Una Vigilia di Natale segnata da paura e ferite a Pomigliano d’Arco, nel Napoletano, dove due persone sono rimaste colpite da proiettili vaganti nella serata del 24 dicembre. Gli episodi, avvenuti in zone diverse della città, hanno destato grande preoccupazione tra residenti e forze dell’ordine, ora impegnate a ricostruire la dinamica dei fatti e a individuare eventuali responsabili.
Il primo ferito della serata è un bambino di 7 anni colpito di striscio al braccio sinistro da un proiettile d’arma da fuoco mentre si trovava in piazza Mercato insieme alla sua famiglia. I genitori lo hanno trasportato immediatamente all’ospedale pediatrico Santobono di Napoli, dove i sanitari hanno medicato la ferita e gli hanno assegnato una prognosi di circa 7 giorni. La ferita, considerata lieve, non ha messo in pericolo la vita del piccolo.
Poche ore più tardi si è registrato un secondo ferimento dello stesso tipo: un uomo di 47 anni, mentre passeggiava con la compagna in piazza Giovanni Leone, è stato raggiunto da un proiettile vagante al gluteo. L’uomo ha deciso di recarsi al Pronto Soccorso dell’Ospedale del Mare di Napoli solo il giorno seguente, dove gli è stato estratto il proiettile e medicata la ferita. Anche in questo caso le condizioni cliniche non risultano gravi e l’uomo non è in pericolo di vita.

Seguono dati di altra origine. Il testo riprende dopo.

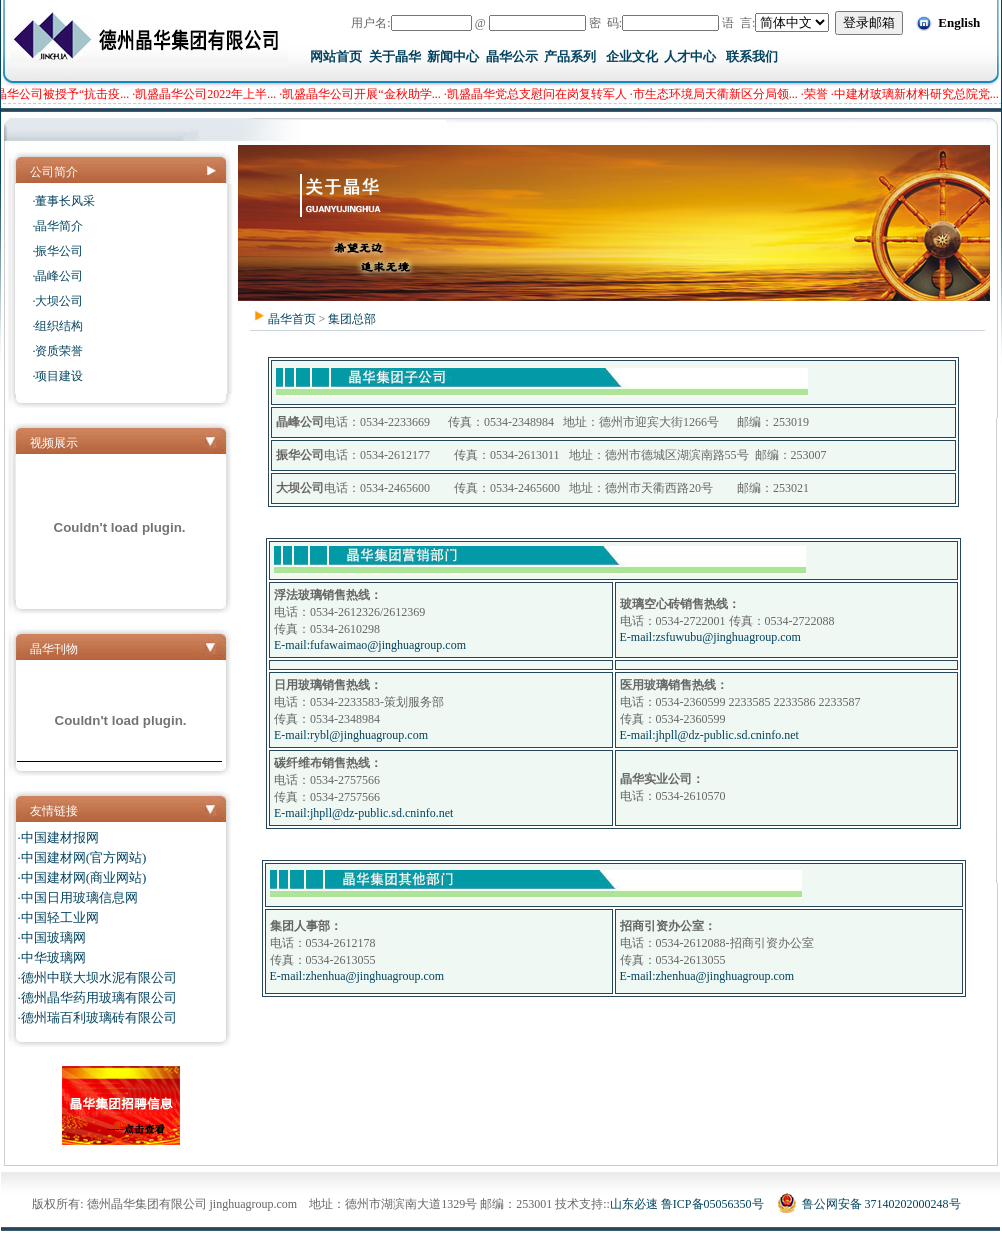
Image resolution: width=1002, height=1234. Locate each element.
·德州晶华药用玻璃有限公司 (97, 997)
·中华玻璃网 (52, 957)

Le dinamiche che hanno portato ai due ferimenti, avvenuti in due punti distinti della città vesuviana nella stessa serata, sono attualmente al centro delle indagini delle forze dell’ordine. I Carabinieri della locale compagnia e gli agenti del commissariato di Polizia di Acerra stanno raccogliendo elementi e testimonianze per capire se i due episodi siano collegati tra loro e per identificare eventuali responsabili. Non è esclusa alcuna pista: si sta verificando se si tratti di colpi sparati durante festeggiamenti con armi da fuoco, pratica illegale molto diffusa nel periodo delle feste, oppure di altri contesti che possano aver portato alle detonazioni.